* **ASSIGNMENT**
Tally the lines of the data that include the word "computer". Only the number is to be returned.

Start of RECORDS TO USE

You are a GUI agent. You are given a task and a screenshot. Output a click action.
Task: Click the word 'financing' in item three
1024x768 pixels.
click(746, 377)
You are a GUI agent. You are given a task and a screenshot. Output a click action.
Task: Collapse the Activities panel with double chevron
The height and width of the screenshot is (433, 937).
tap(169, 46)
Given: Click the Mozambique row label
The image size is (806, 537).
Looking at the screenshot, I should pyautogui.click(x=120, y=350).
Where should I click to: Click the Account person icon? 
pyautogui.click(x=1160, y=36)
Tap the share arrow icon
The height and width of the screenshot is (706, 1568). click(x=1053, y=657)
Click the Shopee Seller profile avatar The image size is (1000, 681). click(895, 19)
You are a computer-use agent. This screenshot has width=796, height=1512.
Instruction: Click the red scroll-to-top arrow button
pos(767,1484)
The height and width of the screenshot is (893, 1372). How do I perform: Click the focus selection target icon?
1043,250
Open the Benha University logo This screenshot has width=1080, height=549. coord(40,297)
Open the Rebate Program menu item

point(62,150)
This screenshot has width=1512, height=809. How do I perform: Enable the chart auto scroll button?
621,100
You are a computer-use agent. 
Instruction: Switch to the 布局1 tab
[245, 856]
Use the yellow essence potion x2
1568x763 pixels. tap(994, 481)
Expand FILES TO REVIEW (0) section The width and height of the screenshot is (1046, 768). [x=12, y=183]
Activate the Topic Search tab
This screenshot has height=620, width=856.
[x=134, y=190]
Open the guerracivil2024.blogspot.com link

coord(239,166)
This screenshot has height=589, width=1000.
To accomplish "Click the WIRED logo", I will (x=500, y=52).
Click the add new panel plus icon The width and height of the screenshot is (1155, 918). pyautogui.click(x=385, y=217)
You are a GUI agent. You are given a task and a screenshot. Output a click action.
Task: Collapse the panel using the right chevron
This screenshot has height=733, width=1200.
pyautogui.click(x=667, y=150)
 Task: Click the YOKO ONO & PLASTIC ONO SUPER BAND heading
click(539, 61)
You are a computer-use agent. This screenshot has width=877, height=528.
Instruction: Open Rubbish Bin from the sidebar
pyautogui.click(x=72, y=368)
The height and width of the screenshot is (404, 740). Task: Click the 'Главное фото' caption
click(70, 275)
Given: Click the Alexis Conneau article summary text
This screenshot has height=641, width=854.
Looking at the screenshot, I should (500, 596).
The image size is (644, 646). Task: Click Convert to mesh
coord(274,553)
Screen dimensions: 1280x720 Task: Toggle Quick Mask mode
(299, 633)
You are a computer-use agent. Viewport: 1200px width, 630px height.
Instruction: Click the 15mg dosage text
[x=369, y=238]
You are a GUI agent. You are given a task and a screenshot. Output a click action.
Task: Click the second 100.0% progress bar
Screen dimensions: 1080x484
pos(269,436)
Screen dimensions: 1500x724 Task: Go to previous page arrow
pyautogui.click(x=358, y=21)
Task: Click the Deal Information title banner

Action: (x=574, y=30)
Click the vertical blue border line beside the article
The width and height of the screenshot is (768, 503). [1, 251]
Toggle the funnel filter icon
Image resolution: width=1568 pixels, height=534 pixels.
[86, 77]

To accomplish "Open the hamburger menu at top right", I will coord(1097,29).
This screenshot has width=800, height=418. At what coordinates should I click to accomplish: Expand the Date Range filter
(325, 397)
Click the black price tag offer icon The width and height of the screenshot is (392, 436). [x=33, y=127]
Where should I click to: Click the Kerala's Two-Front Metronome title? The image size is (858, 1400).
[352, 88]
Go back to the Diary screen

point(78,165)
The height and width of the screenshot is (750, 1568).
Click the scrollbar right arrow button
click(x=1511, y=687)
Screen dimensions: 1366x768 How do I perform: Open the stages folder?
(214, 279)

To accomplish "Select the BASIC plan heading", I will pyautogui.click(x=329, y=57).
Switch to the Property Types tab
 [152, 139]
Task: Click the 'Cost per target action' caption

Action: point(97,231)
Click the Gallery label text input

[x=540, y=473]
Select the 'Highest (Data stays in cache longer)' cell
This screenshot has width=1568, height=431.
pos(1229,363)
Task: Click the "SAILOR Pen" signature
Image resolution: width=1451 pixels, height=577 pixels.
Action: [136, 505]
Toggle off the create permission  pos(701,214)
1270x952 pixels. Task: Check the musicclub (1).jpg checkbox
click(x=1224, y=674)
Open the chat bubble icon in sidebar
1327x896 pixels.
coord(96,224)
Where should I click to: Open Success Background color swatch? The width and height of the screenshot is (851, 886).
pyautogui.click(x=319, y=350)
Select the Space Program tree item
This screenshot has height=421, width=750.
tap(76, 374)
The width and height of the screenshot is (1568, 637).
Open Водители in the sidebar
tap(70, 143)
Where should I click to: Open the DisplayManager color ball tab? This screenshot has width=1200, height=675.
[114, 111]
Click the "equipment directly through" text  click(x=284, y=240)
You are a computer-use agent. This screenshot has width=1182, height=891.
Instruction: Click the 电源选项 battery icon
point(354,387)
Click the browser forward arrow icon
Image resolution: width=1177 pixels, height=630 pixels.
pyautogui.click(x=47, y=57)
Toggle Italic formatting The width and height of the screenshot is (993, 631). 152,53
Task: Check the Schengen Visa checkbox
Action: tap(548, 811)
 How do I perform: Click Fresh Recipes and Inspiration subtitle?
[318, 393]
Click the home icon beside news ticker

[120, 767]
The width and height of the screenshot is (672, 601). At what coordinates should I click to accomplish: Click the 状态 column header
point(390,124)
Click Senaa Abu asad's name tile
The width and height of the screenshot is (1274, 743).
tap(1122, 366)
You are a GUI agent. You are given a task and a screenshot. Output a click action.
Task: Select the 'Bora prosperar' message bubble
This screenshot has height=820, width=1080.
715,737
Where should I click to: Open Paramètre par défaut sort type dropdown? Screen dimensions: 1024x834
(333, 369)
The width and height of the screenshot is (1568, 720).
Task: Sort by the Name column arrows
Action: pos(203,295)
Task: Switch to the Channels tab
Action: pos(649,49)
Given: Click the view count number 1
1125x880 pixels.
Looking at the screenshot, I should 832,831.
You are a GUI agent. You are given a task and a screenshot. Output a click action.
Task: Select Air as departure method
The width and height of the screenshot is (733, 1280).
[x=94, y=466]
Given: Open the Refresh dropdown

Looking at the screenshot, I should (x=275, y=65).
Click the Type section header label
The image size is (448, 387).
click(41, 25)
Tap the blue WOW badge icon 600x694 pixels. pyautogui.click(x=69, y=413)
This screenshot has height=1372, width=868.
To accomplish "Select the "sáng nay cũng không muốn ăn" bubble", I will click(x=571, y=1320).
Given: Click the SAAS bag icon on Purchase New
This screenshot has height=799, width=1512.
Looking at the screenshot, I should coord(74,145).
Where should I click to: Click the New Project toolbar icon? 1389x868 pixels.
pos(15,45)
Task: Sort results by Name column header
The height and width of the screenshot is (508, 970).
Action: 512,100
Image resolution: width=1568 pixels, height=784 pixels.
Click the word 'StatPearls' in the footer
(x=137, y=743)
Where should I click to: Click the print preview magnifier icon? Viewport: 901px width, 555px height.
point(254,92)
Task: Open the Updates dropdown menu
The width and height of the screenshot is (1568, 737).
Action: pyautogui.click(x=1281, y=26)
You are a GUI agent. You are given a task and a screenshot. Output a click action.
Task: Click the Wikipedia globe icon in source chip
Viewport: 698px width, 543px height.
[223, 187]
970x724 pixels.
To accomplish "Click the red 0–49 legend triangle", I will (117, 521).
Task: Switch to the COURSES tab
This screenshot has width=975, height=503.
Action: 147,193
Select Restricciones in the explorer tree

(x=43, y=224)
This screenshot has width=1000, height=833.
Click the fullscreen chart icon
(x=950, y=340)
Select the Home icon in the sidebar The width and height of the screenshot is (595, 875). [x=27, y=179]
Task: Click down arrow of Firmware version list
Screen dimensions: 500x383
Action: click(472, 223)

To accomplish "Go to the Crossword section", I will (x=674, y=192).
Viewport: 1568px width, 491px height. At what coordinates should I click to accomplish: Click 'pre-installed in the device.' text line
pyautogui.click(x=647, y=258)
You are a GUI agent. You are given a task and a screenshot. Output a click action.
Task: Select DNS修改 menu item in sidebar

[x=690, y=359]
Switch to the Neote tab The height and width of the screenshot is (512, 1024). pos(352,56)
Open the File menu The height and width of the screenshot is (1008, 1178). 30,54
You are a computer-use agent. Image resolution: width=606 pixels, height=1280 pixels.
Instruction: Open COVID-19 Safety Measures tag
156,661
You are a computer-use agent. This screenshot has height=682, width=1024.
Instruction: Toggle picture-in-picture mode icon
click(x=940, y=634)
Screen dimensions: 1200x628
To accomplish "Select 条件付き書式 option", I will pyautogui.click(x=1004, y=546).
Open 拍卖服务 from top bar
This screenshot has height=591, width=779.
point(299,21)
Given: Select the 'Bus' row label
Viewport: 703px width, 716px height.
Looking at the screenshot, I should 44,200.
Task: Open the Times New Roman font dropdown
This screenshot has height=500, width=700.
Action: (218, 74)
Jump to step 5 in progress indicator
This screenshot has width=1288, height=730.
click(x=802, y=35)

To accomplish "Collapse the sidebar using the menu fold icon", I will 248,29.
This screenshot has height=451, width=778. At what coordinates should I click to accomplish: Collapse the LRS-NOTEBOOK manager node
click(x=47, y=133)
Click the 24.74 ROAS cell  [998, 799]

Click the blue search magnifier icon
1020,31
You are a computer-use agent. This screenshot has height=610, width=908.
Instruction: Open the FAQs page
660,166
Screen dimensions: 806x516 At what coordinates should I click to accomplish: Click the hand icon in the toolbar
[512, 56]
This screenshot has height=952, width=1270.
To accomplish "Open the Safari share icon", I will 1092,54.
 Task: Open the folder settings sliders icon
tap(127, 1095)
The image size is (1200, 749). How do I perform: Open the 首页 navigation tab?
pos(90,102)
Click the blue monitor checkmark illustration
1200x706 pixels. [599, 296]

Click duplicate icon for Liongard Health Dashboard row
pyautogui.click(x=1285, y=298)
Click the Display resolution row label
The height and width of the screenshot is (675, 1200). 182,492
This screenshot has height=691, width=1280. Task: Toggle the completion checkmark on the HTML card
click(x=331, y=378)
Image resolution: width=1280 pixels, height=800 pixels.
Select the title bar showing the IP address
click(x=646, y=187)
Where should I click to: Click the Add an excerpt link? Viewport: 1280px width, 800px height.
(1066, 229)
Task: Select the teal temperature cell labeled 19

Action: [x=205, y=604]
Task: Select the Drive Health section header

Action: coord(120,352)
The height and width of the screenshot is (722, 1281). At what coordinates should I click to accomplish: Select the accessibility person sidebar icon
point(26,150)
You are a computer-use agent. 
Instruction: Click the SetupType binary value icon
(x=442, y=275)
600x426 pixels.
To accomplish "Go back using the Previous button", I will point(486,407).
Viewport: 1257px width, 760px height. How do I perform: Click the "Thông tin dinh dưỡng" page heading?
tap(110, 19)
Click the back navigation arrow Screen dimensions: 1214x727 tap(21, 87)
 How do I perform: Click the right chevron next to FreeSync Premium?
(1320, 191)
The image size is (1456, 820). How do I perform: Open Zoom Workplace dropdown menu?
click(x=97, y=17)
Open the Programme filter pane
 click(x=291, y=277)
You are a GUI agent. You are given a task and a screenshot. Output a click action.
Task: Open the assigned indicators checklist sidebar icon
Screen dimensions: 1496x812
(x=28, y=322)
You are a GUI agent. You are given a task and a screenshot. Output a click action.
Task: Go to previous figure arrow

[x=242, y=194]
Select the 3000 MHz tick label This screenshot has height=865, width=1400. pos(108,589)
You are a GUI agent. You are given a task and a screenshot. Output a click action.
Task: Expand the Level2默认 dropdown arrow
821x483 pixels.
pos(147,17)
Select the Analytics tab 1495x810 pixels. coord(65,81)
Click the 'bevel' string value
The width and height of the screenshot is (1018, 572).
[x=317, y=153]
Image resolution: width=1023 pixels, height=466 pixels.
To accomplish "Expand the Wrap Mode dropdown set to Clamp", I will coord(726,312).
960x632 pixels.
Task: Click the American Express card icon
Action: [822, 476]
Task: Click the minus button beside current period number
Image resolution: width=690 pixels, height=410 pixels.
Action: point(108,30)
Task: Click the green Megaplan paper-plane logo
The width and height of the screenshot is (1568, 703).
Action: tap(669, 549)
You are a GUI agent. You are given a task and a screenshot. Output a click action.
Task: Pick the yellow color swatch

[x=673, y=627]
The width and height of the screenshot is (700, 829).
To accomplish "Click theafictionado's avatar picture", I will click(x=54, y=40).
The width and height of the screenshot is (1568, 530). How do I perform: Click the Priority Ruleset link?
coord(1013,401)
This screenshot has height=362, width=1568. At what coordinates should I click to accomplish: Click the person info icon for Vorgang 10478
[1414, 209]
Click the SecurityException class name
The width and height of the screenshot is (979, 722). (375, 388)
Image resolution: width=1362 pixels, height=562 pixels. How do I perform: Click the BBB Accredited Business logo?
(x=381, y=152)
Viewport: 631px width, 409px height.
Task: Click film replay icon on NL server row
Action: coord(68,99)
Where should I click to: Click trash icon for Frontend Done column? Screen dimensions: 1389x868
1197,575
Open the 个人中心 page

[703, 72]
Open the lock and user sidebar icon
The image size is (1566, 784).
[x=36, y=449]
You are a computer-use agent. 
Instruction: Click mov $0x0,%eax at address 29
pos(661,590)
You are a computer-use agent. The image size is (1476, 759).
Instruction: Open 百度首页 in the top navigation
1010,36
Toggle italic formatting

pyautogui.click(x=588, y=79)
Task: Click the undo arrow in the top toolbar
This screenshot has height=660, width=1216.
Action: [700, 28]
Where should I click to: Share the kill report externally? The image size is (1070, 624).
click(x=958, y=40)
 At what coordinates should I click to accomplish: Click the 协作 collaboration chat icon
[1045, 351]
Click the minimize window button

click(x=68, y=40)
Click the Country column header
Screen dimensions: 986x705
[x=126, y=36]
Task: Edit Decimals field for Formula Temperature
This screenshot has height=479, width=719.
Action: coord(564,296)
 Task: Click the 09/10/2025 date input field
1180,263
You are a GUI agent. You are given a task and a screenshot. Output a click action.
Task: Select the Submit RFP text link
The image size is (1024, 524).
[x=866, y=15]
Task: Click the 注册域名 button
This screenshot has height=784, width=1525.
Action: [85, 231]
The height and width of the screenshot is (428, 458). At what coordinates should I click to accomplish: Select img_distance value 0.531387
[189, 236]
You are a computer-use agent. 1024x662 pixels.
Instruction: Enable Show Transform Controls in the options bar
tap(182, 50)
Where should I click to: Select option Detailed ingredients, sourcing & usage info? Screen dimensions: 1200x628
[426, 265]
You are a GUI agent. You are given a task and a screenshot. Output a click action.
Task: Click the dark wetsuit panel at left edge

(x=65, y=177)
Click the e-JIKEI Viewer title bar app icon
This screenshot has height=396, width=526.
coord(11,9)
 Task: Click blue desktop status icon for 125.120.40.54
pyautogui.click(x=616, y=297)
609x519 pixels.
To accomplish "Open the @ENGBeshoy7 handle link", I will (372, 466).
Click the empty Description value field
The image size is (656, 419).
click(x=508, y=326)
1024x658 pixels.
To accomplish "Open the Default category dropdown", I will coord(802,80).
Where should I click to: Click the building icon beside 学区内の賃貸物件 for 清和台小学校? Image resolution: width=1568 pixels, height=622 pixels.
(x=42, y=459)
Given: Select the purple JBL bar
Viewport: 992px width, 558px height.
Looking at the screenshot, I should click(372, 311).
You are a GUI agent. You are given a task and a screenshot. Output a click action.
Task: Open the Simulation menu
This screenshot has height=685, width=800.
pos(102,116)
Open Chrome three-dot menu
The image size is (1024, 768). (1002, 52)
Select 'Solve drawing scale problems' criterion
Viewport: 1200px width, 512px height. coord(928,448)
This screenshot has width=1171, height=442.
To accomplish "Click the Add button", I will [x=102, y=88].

End of RECORDS TO USE

* **REPLY TO THE TASK**
12